Or intermediaries that try to reduce concurrency to nearby back-end servers, which I think is fairly common.

Looking back the history, one of the reasons people have deployed Nginx in front of preforking application servers (incl. Apache HTTP server + mod_php) is to use Nginx as a buffer for reducing concurrency. Preforking servers cannot handle as many connections as a event-driven server does. Therefore, it makes (or made) sense to let Nginx to buffer highly concurrent but slowly arriving requests until the entire request is received. Once each request is received completely, Nginx opens a connection to the backend and starts forwarding the request.

Proxies do provide knobs for changing the behavior. In case of Nginx, the knob is proxy_request_buffering. But the default is on, meaning that Nginx will try to buffer the entire request.

@tfpauly

My initial inclination is to interpret this how @martinthomson does — essentially, that while POST clients "cannot rely on incremental delivery" in general, specific services can indeed provide incremental delivery where it is beneficial and desirable.

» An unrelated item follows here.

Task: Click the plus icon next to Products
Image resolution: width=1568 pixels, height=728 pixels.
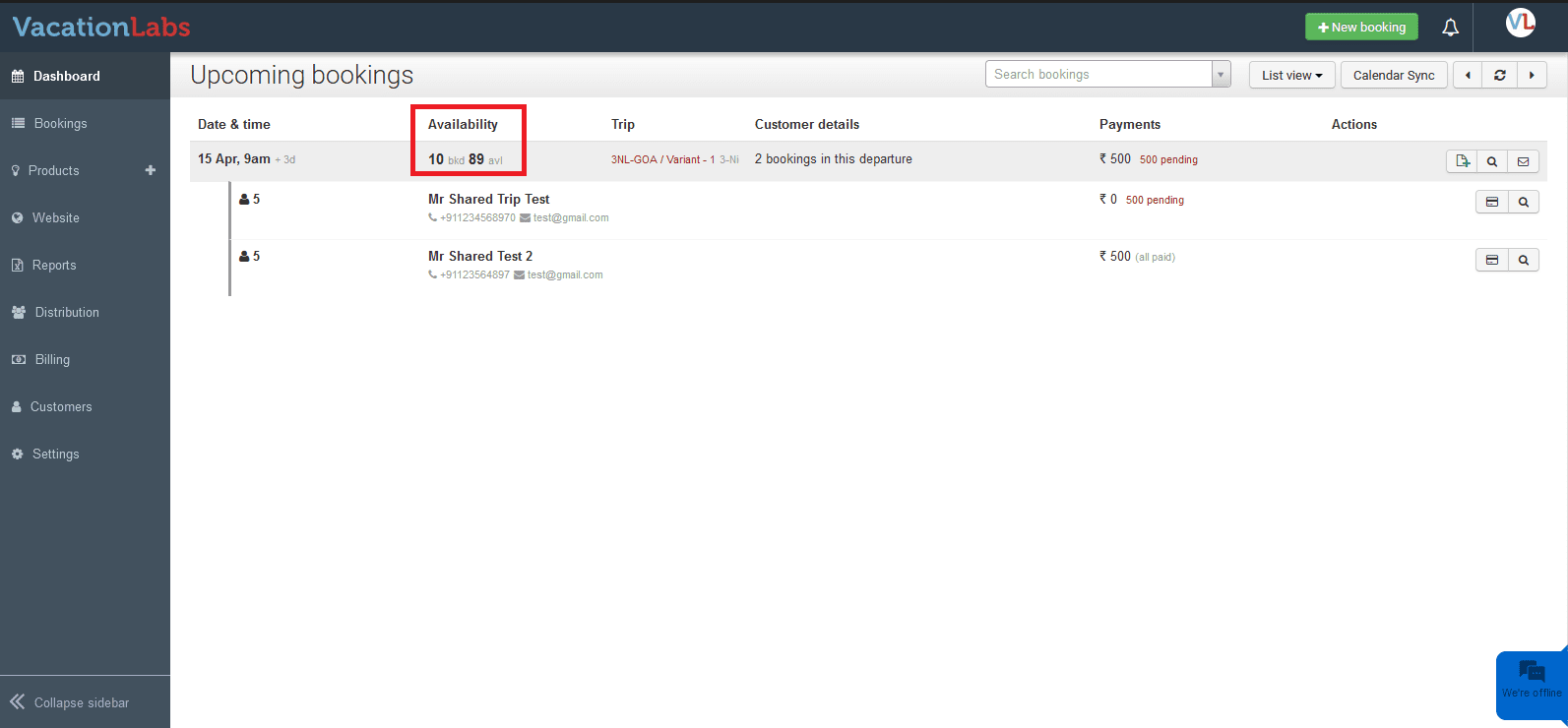Action: [151, 170]
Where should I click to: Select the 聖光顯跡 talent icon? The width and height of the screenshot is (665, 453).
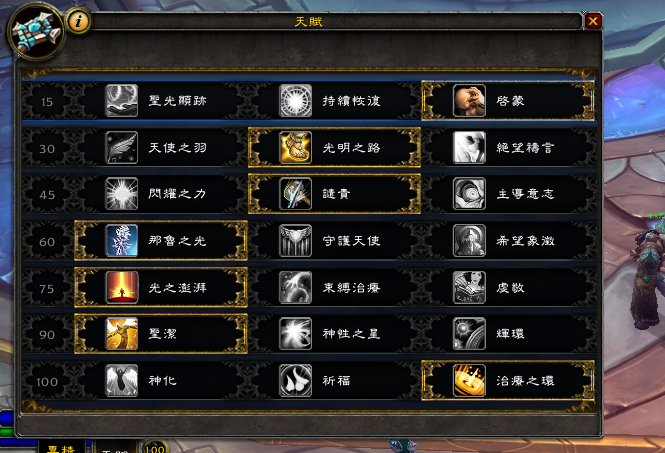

I'm not sure if I agree with the interpretation considering that the MUST NOT in RFC 9205 section 3.1 follows this sentence: This split between generic and application-specific semantics allows an HTTP message to be handled by common software (e.g., HTTP servers, intermediaries, client implementations, and caches) without requiring those implementations to understand the application in use (emphasis mine).

But even if we ignore RFC 9205, I'm still stuck with this question.

To me, all the argument to use HTTP POST for Chunked OHTTTP seem to be equally applicable to WebSockets over H2/H3, masque, or connect-tcp. The arguments can be (or could have been) used to say that masque or connect-tcp should be built on top of HTTP POST, because the servers / intermediaries could be configured to start forwarding bytes without buffering at a per-resource basis.

But we chose to use extended CONNECT. Is there a reason to believe that for POST is a better choice for Chunked OHTTP while extended CONNECT is (was) a better choice for WebSockets over H2/H3, masque, and connect-udp?